--- THE PROBLEM ---
Copy the part of the records that opens with the line containing "Find the location" and closes at the end of the records, swapping "location" for "position" and leaving everything else unchanged. Omit the pictures from your answer.

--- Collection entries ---
________________
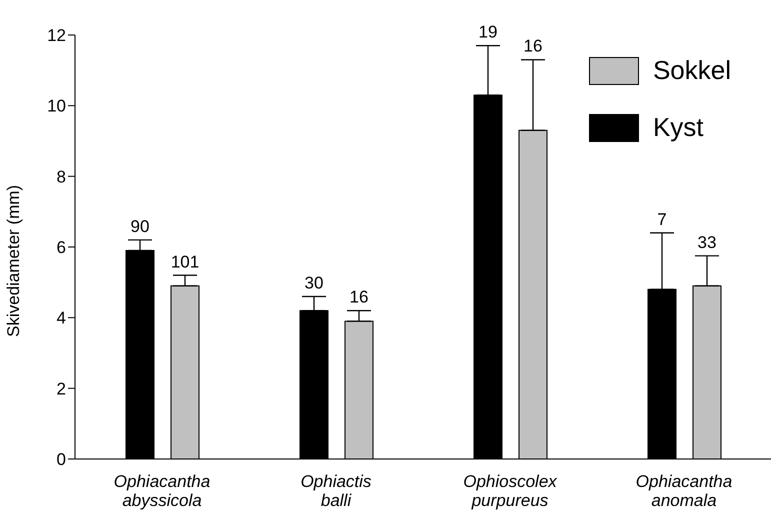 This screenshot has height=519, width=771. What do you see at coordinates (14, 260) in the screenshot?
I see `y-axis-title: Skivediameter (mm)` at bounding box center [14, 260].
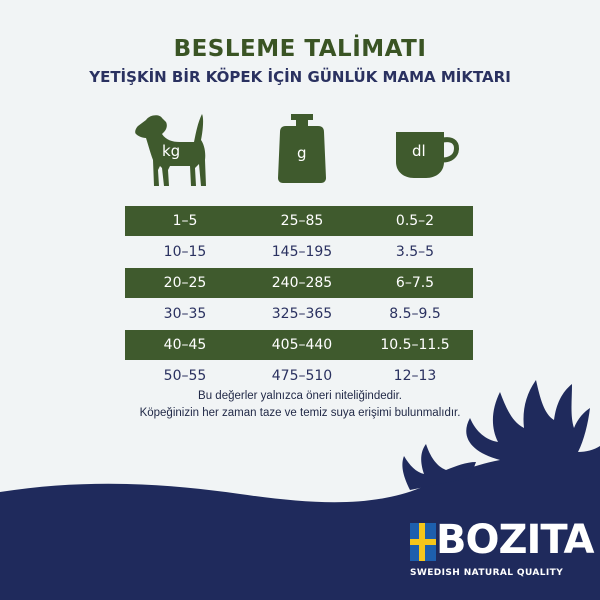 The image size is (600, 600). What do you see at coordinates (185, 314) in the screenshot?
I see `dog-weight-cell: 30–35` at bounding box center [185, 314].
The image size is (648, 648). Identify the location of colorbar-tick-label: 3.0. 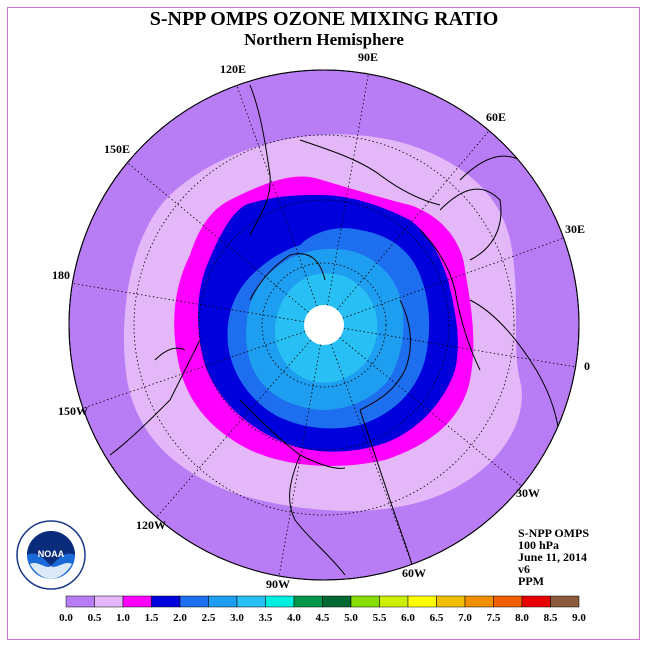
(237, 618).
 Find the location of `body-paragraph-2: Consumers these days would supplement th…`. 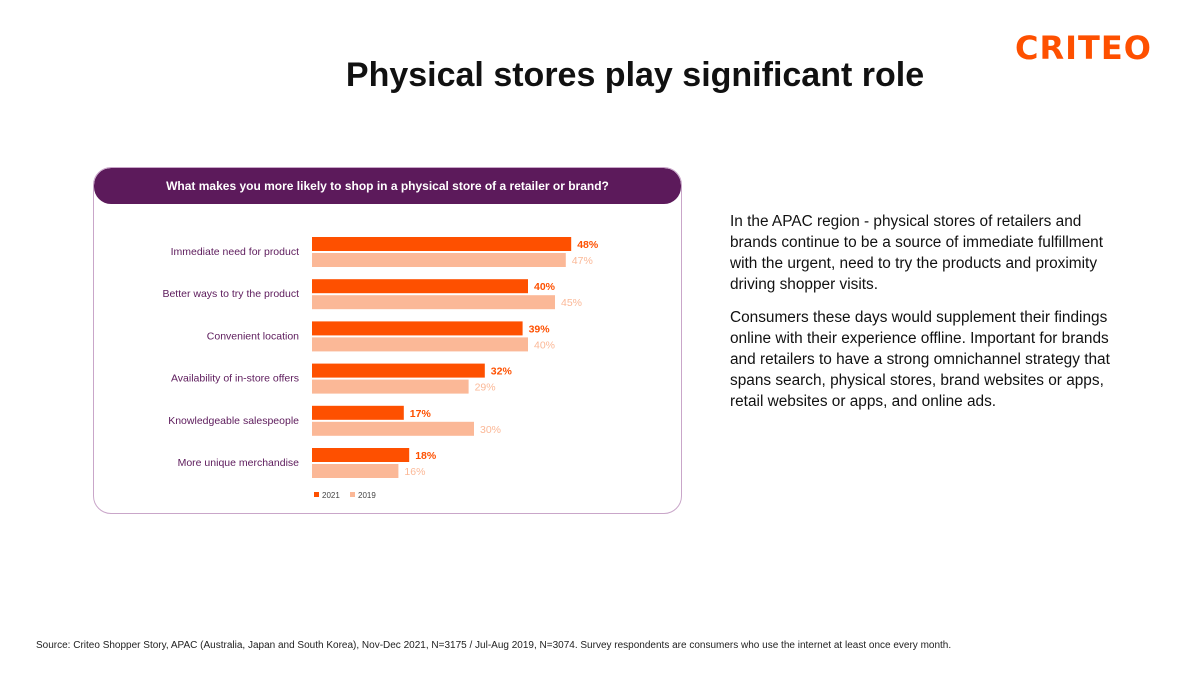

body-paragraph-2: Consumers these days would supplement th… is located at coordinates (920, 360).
________________
--- RESPONSE FOR THIS EXERCISE ---
 Find the position of `body-paragraph-2: Consumers these days would supplement th…`. 

body-paragraph-2: Consumers these days would supplement th… is located at coordinates (920, 360).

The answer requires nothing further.